___ TEXT SEGMENT ___

MEDIUM

Find First and Last Position of Element in Sorted Array

Given an array of integers nums sorted in non-decreasing order, find the starting and ending position of a given target value.

If target is not found in the array, return [-1, -1].

You must write an algorithm with O(log n) runtime complexity.

Example

Input:

nums = [5,7,7,8,8,10], target = 8

Output:

[3,4]

Explanation:
The target 8 appears from index 3 to 4.

Constraints

0 ≤ nums.length ≤ 10⁵
-10⁹ ≤ nums[i] ≤ 10⁹
nums is a non-decreasing array.
-10⁹ ≤ target ≤ 10⁹

Solution: Binary Search

Time Complexity: O(log n)
Space Complexity: O(1)

C++

class Solution {
public:
    vector<int> searchRange(vector<int>& nums, int target) {
        int l = 0, r = nums.size() - 1, left = -1, right = -1;
        while(l < r) {
            int mid = l + (r - l) / 2;
            if (nums[mid] >= target) r = mid;
            else l = mid + 1;
        }
        if (l < nums.size() && nums[l] == target) left = l;
        else return {left, right};
        r = nums.size() - 1;
        while(l < r) {
            int mid = l + (r - l) / 2;
            if (nums[mid] > target) r = mid;
            else l = mid + 1;
        }
        if (nums[l] > target) l--;
        return {left, l};
    }
};

___ RAW DATA ___

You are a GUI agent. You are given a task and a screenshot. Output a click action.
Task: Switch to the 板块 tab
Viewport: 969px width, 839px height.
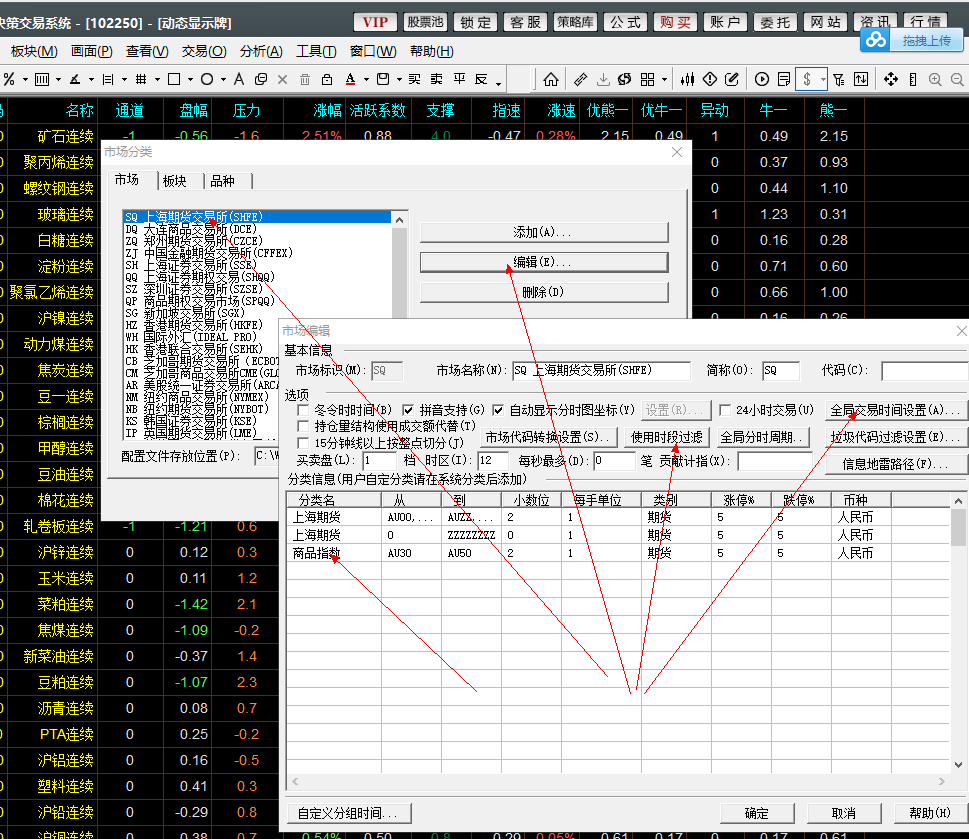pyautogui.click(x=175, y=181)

___

**STATED EXERCISE:** Rewrite the stretch of the sorted-array problem from "nums = [5,7,7,8,8,10], target" through "a non-decreasing array.", with "Constraints" updated to "Limits".

**TASK RESULT:**
nums = [5,7,7,8,8,10], target = 8

Output:

[3,4]

Explanation:
The target 8 appears from index 3 to 4.

Limits

0 ≤ nums.length ≤ 10⁵
-10⁹ ≤ nums[i] ≤ 10⁹
nums is a non-decreasing array.